Possible Use Case for My Master's Degree Thesis

Hello everyone,

I’m new in the FHE universe and started the challenge of conducting an implementation evaluation of a specific use case. The use case is as follows:

A solution for kNN queries
(k-nearest neighbor) using FHE is to be presented.

  1. A vehicle that is located in a predetermined region
    initiates a query by sending a location-based
    request to the LBS server. Since the
    location in this request is sent encrypted to the LBS
    server, the location of the vehicle remains
    unknown.

  2. The LBS server performs computations with the
    encrypted location and the POIs in this region
    and in this way provides location-based services to the vehicle.

  3. The encrypted result of the computations is
    sent back to the vehicle.
    After decrypting the received result,
    the vehicle is informed whether there is a hotel or
    gas station in the vicinity. If so, how many hotels or
    gas stations are located near the vehicle’s location
    ?

My question to you guys is:
Do you think this would be conceivable and realizable as a possible use case and which FHE scheme would be best suited for it?
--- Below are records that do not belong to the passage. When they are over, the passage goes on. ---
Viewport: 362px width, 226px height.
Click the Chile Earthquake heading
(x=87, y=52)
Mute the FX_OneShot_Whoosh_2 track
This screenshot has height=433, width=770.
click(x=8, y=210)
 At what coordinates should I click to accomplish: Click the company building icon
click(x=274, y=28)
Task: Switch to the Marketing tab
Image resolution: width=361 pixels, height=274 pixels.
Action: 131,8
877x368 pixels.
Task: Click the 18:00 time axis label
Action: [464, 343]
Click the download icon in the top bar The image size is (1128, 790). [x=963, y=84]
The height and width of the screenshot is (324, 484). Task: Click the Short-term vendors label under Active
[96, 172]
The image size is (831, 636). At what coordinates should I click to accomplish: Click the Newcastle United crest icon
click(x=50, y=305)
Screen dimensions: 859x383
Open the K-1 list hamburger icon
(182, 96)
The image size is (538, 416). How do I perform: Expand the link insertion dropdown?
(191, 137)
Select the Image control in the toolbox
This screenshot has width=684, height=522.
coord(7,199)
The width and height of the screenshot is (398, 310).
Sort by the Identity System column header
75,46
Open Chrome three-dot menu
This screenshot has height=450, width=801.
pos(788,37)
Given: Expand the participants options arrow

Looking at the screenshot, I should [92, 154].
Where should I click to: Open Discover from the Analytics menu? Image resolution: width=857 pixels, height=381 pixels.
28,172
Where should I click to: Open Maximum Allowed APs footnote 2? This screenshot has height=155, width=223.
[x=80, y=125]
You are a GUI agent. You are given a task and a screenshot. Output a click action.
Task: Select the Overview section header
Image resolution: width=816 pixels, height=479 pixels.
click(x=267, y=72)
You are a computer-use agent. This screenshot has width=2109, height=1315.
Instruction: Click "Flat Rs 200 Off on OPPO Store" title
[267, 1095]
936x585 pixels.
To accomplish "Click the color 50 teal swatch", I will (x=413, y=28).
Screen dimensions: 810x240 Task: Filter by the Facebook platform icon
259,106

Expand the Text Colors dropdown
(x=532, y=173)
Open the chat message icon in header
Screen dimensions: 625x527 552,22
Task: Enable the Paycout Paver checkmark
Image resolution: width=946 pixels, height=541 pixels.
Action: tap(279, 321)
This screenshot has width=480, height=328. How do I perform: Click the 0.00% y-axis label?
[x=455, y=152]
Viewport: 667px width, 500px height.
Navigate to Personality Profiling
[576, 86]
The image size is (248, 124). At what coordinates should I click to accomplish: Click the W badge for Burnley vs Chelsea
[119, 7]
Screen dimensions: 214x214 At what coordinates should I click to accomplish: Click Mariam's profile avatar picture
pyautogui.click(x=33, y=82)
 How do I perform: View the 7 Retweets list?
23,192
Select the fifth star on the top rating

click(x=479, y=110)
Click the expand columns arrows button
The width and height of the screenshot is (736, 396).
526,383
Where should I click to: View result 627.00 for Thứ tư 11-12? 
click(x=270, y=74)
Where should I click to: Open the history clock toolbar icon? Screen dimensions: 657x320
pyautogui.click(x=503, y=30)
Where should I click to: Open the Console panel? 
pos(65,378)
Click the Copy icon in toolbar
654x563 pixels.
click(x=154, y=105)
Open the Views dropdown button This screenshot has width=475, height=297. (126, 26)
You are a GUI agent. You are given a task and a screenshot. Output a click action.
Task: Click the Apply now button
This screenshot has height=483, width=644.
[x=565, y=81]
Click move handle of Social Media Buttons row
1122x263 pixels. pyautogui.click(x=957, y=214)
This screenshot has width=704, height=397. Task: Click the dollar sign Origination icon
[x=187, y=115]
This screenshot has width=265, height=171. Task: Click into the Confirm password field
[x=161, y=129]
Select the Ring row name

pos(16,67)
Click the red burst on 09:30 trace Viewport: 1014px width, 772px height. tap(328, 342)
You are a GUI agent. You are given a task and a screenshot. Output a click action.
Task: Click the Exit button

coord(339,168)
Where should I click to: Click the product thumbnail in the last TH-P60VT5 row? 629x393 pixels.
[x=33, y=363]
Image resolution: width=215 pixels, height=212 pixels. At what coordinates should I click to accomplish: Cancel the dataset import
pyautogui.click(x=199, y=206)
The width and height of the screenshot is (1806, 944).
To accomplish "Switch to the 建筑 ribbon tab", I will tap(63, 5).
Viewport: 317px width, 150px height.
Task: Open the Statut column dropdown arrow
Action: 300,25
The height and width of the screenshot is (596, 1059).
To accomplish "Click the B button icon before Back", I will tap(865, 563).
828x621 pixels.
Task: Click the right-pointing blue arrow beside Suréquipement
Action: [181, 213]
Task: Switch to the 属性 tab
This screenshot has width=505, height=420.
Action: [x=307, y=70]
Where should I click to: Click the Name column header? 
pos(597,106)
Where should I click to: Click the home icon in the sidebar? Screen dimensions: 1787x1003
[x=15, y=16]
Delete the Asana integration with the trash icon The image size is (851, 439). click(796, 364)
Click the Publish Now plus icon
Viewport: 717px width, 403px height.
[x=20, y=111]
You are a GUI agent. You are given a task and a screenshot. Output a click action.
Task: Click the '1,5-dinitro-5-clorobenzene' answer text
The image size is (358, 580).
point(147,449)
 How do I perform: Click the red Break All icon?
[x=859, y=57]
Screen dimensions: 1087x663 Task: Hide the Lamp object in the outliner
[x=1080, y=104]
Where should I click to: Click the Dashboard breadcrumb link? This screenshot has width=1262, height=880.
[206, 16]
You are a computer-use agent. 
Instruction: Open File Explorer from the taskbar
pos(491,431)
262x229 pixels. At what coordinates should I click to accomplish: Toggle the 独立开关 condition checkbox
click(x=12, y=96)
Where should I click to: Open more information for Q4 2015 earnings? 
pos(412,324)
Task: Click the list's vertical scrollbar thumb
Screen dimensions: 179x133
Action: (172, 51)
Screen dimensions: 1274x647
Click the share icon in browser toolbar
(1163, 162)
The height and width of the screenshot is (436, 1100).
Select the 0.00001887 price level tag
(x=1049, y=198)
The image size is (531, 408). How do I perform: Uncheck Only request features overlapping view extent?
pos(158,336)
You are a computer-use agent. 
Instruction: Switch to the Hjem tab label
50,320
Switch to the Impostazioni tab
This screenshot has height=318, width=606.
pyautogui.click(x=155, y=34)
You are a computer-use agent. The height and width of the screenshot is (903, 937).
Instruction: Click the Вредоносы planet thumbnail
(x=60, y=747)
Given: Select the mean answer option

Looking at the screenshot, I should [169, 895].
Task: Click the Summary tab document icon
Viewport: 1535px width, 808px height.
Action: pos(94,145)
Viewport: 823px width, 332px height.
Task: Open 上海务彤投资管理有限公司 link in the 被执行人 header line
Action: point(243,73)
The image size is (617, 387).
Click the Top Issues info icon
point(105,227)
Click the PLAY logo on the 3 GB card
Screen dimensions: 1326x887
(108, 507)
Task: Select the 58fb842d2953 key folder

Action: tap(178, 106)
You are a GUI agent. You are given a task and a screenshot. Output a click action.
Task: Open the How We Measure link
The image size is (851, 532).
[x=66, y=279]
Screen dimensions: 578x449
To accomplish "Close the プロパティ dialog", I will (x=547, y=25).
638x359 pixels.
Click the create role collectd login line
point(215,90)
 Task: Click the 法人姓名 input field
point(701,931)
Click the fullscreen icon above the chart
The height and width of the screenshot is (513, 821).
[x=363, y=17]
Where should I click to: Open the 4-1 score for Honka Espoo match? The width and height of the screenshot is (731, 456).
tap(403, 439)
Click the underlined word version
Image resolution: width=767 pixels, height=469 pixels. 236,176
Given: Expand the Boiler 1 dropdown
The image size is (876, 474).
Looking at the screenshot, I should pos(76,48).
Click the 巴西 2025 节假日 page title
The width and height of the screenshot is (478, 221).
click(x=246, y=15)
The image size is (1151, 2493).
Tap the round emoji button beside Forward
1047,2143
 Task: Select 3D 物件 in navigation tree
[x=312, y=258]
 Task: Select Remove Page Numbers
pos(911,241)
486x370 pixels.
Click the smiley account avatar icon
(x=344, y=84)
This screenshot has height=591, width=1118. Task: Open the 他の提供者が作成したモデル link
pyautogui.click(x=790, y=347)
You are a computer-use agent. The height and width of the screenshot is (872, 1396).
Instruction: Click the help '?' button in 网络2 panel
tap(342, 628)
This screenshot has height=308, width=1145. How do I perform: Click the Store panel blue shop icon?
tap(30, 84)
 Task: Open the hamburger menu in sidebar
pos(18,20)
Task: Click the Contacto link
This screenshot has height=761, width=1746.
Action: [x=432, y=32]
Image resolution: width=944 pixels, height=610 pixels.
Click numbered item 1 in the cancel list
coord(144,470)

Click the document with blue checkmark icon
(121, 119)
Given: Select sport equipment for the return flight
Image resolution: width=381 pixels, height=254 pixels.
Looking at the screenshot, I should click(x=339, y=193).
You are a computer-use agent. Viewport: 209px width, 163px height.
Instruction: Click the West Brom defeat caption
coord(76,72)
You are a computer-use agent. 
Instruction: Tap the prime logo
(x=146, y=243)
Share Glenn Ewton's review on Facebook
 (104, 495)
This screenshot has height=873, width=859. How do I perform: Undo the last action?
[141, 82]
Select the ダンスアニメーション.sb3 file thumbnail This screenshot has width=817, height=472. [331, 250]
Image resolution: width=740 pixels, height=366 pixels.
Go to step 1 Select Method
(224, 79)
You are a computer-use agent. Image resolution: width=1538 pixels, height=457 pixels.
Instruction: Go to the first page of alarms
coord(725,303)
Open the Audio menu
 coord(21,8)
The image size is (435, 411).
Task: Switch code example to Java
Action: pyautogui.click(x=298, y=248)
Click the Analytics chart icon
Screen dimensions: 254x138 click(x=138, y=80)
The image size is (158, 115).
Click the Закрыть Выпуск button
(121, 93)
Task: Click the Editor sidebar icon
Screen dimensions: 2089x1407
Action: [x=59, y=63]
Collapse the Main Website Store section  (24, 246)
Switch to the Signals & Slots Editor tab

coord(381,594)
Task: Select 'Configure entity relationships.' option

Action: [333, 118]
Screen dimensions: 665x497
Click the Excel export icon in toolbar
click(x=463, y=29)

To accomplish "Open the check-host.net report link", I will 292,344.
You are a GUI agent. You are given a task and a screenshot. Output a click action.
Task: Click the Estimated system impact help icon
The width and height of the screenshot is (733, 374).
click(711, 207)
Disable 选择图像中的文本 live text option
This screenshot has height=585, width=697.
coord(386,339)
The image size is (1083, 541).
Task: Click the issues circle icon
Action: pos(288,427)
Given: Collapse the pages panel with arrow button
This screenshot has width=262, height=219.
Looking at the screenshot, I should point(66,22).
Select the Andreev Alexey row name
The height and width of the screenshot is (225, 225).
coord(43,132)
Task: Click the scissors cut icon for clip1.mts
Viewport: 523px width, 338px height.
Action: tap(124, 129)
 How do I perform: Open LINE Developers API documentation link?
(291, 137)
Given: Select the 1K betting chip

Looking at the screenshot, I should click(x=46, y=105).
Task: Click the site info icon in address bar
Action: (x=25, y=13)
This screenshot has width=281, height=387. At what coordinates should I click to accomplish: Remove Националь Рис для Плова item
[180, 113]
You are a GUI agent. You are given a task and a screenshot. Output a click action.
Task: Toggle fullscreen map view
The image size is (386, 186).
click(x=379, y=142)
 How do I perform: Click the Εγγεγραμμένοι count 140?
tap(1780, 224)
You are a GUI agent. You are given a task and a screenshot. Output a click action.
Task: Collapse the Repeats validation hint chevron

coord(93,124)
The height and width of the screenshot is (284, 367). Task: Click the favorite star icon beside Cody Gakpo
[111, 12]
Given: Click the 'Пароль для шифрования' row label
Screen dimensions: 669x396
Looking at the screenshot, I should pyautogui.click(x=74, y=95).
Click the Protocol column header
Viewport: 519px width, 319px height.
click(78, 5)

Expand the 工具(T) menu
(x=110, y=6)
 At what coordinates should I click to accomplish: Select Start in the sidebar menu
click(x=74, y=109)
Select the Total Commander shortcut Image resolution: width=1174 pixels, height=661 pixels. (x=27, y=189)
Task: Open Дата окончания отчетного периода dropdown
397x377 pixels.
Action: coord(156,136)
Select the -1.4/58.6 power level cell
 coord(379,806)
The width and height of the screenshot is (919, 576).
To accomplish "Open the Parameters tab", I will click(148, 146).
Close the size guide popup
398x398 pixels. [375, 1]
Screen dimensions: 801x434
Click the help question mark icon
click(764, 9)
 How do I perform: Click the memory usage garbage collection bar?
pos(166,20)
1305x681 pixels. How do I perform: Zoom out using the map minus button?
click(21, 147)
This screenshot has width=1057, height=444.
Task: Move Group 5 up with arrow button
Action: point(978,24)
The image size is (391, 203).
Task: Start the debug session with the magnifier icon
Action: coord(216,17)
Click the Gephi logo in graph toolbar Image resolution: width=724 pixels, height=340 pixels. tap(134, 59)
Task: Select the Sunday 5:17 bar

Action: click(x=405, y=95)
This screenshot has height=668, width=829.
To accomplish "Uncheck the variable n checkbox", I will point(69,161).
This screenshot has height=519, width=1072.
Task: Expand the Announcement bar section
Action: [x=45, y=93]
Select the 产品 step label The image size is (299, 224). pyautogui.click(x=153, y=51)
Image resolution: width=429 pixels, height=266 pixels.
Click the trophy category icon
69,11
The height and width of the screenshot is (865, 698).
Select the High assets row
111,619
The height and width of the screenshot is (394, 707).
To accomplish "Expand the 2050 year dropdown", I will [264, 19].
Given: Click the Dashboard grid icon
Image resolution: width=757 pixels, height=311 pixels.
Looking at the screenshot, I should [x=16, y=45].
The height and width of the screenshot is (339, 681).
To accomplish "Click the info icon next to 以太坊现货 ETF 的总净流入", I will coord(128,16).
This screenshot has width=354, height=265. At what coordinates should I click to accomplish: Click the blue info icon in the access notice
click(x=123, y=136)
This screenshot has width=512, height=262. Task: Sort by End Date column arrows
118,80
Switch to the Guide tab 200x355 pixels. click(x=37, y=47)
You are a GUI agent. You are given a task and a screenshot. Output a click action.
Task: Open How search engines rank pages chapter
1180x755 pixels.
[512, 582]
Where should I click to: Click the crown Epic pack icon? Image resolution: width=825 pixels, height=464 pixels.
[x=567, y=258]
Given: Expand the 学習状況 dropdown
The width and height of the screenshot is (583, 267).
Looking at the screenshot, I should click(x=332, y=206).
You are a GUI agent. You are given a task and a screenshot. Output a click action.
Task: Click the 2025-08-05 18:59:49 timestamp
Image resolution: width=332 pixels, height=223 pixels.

Well, I don’t know the answer to your query. But I must say that your idea is a very important one in the area of anonymity, security and privacy. It is ideas like this that help us all. I wish you all the best.

1 Like

It is possible but may not be practical depending on the problem parameters.
I can identify the following issues just from a preliminary analysis, I think many other issues will arise as you research the problem further:

  1. How do you encode your location data? If they are real numbers, CKKS seems to be the most amenable FHE scheme choice for approximate numbers.

  2. How do you compute the distance and for how many nodes do you need to do that? This will have a great impact on the performance.

  3. KNN requires sorting. This is difficult in the encrypted domain.

  4. Communication should be considered. FHE encrypted data can be very large and communicating such large data might be an unacceptable cost for real-time systems.

  5. You mentioned the nodes (hotels, … etc) locations are also encrypted. This can be even more challenging. Consider the option where only the vehicle’s location is encrypted.

Overall, it is an interesting research but I have my doubts about its practicality.

2 Likes

Hi @DenisRed ,

To me, I think your idea of using KNN is quite interesting. Still, I am confused about the context of privacy-preserving of location data because we have many other solutions to handle location data that are more suitable and do not require massive computation like FHE.

Do I understand correctly that the issue is not the security and privacy of the communication between the vehicle and the server, since any encrypted comms can solve that problem, but rather, the issue is that of securing the information on the server while processing?

@KitchM Exactly, with FHE we can analyze encrypted data without decrypting it.

@Caesar Thank you for your very valuable thoughts on my use case. I’m responding to your thoughts as follows:

  1. I think that if I only use one location coordinate and compare it with other locations, the TFHE scheme would be better suited and probably also faster, since in CKKS comparisons are only possible via scheme switching, right?
  2. I thought of using the Euclidean Distance. Does that make sense to you?
  3. The use of KNN is not in scope anymore because it’s actually not necessary. The point here, as you said, is that if I calculate the distance to my coordinate for each POI, I get problems with performance.
  4. Good point that I haven’t thought about yet.
  5. Thanks, that’s also a good thought that I will think about.

Thanks for your help and advice =)

@ManhBui can you tell me more about the solutions “we” have =)?

@DenisRed, I think the vehicular society will prefer lightweight approaches like authentication protocol or SMPC. That is what I obtained by reading their scientific papers but I agree that KNN with FHE is an interesting context.